## Aim of the exercise
Format the stretch of entries that opens with the line containing "How do I perform: Click the 2.72" and closes with the line containing "point(141,299)" as a Markdown table with the columns Row and Text. Number each line in Row, put the line itself in Text, and leave out blank lines.
◇ ◇ ◇
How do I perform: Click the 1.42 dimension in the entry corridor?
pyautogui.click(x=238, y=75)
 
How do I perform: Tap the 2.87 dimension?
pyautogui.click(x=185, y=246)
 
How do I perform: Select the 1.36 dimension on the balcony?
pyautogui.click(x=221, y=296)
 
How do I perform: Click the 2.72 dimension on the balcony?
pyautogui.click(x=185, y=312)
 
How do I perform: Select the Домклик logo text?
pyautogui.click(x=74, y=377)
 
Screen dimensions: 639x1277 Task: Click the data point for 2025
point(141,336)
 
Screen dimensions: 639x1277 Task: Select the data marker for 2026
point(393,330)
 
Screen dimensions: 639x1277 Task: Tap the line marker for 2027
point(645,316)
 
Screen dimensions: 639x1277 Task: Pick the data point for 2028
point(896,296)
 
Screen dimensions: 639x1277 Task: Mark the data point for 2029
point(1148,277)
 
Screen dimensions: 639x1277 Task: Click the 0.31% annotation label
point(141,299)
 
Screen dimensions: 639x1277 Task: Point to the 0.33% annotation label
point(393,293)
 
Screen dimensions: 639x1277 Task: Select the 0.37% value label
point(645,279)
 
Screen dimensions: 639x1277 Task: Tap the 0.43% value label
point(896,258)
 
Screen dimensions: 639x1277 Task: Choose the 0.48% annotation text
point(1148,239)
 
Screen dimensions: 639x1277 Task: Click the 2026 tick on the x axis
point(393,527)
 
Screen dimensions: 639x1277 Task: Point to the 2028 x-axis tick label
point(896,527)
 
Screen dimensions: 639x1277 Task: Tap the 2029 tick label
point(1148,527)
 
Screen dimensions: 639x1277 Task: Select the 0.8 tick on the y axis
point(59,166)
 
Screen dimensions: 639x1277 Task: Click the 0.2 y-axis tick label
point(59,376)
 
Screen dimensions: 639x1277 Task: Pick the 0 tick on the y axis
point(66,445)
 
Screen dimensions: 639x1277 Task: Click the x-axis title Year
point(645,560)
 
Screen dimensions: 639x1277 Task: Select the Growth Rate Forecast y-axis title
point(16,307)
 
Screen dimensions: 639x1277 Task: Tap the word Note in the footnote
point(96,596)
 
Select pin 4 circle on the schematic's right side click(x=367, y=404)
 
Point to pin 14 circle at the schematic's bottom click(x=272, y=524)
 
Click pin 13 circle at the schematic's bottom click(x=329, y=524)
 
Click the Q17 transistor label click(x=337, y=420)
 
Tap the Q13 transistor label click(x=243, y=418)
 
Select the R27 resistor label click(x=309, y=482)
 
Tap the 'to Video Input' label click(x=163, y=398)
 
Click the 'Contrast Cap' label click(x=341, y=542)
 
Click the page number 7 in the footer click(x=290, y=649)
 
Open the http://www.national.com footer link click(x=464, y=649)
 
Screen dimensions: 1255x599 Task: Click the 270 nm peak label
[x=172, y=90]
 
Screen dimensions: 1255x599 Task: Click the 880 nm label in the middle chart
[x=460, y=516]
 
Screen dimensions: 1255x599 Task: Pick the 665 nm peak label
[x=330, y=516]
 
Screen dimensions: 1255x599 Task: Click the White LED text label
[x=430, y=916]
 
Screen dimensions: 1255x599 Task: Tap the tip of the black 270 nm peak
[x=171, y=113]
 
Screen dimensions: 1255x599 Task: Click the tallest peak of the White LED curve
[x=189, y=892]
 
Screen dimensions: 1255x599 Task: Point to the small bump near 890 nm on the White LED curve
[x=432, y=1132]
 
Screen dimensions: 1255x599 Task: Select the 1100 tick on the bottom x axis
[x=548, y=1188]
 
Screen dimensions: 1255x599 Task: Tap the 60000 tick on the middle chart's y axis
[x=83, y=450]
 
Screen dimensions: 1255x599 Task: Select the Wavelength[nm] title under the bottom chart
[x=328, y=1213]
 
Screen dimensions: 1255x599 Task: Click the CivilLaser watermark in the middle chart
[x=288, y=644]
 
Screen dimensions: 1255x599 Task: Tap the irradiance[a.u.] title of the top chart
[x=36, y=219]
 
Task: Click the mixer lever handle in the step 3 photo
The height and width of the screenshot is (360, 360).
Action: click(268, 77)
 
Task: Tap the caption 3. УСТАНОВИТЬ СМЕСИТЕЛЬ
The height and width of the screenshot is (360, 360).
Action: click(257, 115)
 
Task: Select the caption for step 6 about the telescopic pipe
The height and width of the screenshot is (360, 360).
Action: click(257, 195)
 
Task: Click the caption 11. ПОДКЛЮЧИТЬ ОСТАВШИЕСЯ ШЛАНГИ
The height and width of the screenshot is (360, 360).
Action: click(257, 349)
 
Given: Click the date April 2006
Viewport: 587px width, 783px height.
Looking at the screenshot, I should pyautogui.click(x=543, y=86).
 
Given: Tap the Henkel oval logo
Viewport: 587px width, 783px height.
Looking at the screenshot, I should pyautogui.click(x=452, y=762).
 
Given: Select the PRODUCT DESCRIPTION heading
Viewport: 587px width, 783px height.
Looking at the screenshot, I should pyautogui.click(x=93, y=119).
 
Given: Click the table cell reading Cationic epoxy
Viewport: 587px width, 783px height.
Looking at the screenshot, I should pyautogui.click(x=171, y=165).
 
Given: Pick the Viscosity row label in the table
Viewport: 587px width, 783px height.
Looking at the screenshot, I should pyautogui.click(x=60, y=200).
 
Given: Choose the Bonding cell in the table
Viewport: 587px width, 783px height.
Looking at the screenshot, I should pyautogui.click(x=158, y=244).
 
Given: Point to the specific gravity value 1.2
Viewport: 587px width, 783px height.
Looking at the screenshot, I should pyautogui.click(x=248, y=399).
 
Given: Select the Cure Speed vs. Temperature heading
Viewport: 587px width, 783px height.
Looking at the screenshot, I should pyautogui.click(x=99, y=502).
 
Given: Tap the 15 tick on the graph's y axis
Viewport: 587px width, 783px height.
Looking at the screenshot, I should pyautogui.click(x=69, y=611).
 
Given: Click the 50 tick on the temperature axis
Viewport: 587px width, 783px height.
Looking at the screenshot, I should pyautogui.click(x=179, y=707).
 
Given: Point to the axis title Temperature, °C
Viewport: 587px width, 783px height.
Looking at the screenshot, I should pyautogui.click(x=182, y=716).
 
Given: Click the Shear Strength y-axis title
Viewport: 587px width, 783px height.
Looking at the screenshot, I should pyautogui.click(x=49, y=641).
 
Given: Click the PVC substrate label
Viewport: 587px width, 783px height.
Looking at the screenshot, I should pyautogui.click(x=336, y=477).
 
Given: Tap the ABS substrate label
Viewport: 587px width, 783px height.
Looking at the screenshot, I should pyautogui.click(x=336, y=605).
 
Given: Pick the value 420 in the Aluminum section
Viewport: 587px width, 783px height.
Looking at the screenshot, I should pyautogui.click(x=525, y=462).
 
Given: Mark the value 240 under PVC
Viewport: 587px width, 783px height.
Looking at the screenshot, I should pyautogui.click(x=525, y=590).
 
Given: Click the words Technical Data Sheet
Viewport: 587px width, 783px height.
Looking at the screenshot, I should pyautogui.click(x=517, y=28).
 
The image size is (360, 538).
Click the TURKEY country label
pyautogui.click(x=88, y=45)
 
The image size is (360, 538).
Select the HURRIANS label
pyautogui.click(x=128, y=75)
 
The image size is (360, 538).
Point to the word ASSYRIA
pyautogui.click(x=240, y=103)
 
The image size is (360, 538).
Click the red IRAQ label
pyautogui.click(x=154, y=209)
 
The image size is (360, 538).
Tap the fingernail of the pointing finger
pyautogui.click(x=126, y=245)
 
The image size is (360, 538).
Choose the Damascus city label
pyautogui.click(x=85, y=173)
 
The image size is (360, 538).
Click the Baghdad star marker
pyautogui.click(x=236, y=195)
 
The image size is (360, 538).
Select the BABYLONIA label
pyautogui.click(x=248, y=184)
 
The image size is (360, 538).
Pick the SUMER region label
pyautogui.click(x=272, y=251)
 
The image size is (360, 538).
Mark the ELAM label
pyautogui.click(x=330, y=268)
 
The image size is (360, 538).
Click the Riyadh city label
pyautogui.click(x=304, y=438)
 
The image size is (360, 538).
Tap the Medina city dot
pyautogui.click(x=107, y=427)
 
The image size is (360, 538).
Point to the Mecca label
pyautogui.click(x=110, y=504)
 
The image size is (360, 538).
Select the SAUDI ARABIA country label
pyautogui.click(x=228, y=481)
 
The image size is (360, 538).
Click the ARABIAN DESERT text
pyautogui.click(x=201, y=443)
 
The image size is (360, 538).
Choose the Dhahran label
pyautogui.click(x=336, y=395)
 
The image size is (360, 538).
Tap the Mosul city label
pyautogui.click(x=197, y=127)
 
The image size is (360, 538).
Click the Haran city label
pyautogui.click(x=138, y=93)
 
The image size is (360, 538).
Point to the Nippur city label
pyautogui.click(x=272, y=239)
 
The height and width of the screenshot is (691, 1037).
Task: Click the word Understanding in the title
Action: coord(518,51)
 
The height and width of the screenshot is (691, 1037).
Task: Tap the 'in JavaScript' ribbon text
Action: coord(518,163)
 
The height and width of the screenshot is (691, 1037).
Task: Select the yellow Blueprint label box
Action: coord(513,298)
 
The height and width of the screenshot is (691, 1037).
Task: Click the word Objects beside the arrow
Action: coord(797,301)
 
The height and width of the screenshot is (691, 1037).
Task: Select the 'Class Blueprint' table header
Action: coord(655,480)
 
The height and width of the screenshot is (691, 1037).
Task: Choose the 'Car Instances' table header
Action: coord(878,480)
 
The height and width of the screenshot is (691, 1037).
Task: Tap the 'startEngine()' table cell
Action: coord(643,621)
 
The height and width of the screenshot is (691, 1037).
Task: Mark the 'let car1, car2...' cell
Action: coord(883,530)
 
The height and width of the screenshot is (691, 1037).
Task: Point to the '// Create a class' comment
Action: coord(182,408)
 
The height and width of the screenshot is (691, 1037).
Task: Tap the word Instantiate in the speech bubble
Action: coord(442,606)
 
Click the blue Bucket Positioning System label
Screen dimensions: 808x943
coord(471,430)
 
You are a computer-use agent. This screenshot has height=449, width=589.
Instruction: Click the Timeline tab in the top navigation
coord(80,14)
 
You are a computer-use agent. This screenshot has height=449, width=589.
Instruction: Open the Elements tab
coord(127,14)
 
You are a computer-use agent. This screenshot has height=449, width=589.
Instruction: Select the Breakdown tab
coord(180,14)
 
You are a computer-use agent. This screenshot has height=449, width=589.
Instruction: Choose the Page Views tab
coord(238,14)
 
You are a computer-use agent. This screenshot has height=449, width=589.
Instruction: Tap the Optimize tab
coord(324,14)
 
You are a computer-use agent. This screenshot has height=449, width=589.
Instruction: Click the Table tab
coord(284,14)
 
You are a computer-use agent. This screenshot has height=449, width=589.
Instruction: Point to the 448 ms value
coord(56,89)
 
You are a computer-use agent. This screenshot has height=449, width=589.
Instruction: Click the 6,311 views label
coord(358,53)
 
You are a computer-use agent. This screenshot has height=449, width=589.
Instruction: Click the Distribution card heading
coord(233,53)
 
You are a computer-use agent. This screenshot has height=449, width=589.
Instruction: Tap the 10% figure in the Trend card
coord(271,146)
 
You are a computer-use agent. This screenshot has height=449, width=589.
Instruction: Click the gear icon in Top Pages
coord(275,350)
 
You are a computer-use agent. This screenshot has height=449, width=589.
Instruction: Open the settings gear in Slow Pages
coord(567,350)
◇ ◇ ◇
## Final answer
| Row | Text |
|---|---|
| 1 | How do I perform: Click the 2.72 dimension on the balcony? |
| 2 | pyautogui.click(x=185, y=312) |
| 3 | How do I perform: Select the Домклик logo text? |
| 4 | pyautogui.click(x=74, y=377) |
| 5 | Screen dimensions: 639x1277 Task: Click the data point for 2025 |
| 6 | point(141,336) |
| 7 | Screen dimensions: 639x1277 Task: Select the data marker for 2026 |
| 8 | point(393,330) |
| 9 | Screen dimensions: 639x1277 Task: Tap the line marker for 2027 |
| 10 | point(645,316) |
| 11 | Screen dimensions: 639x1277 Task: Pick the data point for 2028 |
| 12 | point(896,296) |
| 13 | Screen dimensions: 639x1277 Task: Mark the data point for 2029 |
| 14 | point(1148,277) |
| 15 | Screen dimensions: 639x1277 Task: Click the 0.31% annotation label |
| 16 | point(141,299) |